February 19, 2026
As AI systems and agents become more autonomous, organizations face increased risk and complexity.
Observability helps organizations understand what their AI systems are doing and why, strengthening governance while driving performance, cost control, and business value.
Clear roles across IT, product, risk, and users are essential to monitor AI effectively and continuously improve outcomes.
AI is changing how organizations work by automating document management, coordinating workflows, and supporting analytics across tools. As these AI systems and agent workflows become more complex and autonomous, the associated risks grow. Business and process owners need confidence that AI is operating as intended, aligned to policy, and making decisions that are fair, safe, and reliable.

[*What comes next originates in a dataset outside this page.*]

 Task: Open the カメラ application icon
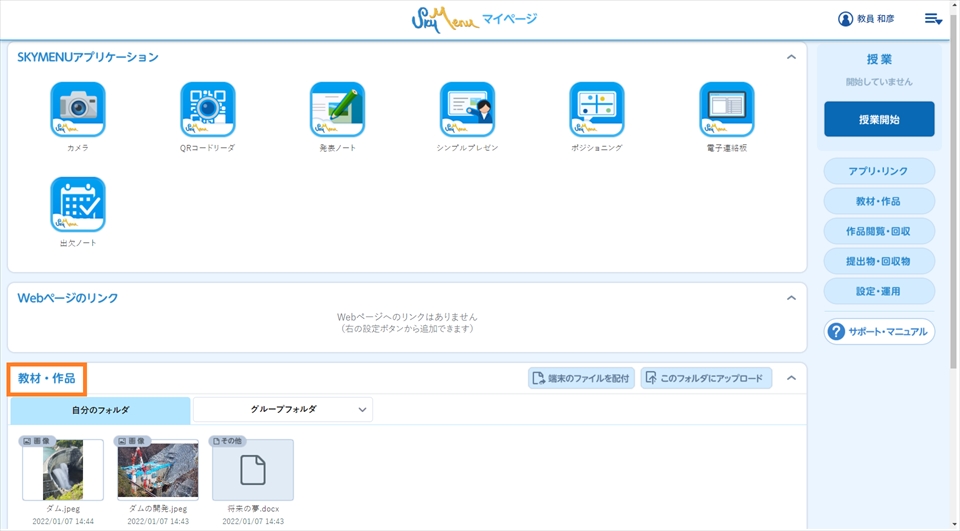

Imagine your company uses an enterprise cloud-based platform to manage thousands of documents, automate workflows, and support collaboration across teams. You deploy an AI-powered chatbot to help employees find information faster. The chatbot uses AI agents to search across repositories and summarize key information into a report format for users. One morning, user engagement drops. Employees report irrelevant answers and productivity declines. With traditional monitoring, you might see that the platform is online, but there are no obvious errors. But you don’t know why the AI chatbot is failing. How do you fix the issue?

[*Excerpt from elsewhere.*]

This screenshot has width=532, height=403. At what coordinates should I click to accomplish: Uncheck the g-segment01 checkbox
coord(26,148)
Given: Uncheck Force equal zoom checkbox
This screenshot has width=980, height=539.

New technology comes with new risks. AI systems carry model, data, use, and infrastructure risks, as well as risks related to the processes that house AI systems and legal or compliance considerations. AI agents pose variants of these risks that may require additional attention: accountability gaps due to increased autonomy, cascading errors, integration risks with existing systems, and unpredictable behavior.
One capability needed to help monitor these risks is observability, in complement with an evolved AI governance framework, holistic testing practices, and clear management criteria, among others.
Observability is the practice of collecting data from each AI action to enable AI system transparency and understandability—so organizations can see not just what is happening, but also why. Observability tools collect and analyze meaningful signals including logs, traces, model outputs, and data flows throughout its life cycle. These signals are interpreted into metrics and alerts relevant for business leaders, helping to turn technical data into actionable business insights.
Without observability, organizations may operate with limited visibility into production of AI agent systems. Because AI differs from traditional software—complete input testing isn’t feasible, and AI actions may change over time—certainty about system behavior in every circumstance isn’t possible. Observability is part of what is needed to fill this gap, to monitor changes or deviations in expected performance, and identify enhancements to further improve performance.
Let’s consider our example of a chatbot backed by AI agents deployed in an enterprise cloud-based platform. Observability tools capture interactions this agent has with data sources, environments, and other agents into a log and then processes that log to help us understand what changed. Did a data source fundamentally change? Did a user trigger a different workflow that conflicted with this agent? Have the asks of the agent fundamentally changed from the inquiries the agent was designed around?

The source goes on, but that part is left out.